Extract each line of the records below that contains the string "Where", treating uppercase and lowercase as distinct.

= Records for locating displayed items =
=====
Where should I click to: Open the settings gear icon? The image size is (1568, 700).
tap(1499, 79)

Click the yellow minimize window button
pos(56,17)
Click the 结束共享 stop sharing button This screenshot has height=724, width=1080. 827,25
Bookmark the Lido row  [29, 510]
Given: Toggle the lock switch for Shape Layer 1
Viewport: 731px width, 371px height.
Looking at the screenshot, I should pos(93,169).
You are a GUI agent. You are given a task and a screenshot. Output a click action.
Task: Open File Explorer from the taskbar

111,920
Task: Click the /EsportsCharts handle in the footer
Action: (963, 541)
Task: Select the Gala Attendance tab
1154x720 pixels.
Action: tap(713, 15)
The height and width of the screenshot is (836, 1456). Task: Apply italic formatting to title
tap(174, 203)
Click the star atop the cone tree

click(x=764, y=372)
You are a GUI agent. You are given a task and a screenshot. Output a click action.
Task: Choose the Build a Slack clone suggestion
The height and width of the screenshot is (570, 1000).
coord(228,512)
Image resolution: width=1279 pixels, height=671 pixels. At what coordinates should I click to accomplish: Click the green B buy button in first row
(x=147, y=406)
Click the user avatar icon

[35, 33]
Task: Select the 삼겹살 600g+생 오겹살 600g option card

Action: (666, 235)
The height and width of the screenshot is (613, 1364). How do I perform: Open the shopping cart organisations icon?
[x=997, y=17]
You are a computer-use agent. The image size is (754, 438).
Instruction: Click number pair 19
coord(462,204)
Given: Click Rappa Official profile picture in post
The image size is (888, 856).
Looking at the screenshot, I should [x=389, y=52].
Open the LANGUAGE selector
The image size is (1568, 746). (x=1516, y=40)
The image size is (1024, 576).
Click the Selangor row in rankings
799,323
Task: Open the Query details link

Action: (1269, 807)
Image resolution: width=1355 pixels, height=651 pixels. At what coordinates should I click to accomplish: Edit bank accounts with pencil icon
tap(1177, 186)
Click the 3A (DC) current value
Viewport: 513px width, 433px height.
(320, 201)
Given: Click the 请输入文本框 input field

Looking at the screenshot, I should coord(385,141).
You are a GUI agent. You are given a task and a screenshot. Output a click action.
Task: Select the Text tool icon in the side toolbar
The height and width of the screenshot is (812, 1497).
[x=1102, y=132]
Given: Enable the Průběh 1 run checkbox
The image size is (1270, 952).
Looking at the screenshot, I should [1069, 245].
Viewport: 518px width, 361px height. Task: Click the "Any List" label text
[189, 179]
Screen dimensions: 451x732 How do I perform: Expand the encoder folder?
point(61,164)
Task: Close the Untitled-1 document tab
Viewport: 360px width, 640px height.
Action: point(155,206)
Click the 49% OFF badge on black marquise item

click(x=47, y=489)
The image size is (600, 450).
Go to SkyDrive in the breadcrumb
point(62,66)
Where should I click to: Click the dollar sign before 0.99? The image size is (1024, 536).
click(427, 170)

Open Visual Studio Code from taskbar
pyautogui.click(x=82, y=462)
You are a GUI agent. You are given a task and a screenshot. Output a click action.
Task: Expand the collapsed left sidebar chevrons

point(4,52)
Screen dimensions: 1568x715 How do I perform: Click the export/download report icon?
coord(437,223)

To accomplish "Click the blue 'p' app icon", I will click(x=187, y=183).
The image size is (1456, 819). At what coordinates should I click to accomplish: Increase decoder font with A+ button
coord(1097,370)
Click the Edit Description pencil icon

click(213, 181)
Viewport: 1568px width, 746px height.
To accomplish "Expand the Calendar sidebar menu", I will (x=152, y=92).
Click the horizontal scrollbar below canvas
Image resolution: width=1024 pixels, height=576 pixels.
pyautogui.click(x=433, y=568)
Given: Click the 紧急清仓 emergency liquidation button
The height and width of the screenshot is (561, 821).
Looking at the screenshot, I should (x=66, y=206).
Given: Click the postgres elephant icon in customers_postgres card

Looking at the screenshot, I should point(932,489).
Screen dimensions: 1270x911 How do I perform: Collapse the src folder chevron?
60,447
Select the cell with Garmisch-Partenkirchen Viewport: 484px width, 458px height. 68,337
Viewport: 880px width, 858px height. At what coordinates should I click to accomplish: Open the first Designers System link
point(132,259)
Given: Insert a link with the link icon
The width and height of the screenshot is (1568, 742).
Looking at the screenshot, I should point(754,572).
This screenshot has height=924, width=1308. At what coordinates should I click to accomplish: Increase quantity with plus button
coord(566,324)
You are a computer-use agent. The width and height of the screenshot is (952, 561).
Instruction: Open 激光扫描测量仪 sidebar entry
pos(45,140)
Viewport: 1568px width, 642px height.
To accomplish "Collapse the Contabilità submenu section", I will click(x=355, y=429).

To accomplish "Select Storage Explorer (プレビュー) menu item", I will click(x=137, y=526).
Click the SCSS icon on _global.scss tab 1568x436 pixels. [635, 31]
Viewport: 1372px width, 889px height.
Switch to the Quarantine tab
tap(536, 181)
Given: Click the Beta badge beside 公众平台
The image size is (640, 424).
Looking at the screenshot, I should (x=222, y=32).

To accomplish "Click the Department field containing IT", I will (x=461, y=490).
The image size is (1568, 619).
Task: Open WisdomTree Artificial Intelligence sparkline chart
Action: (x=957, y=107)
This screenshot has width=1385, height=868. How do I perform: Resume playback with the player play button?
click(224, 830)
=====
= Exercise response =
Where should I click to: Open the settings gear icon? The image size is (1568, 700).
Where should I click to: Click the dollar sign before 0.99? The image size is (1024, 536).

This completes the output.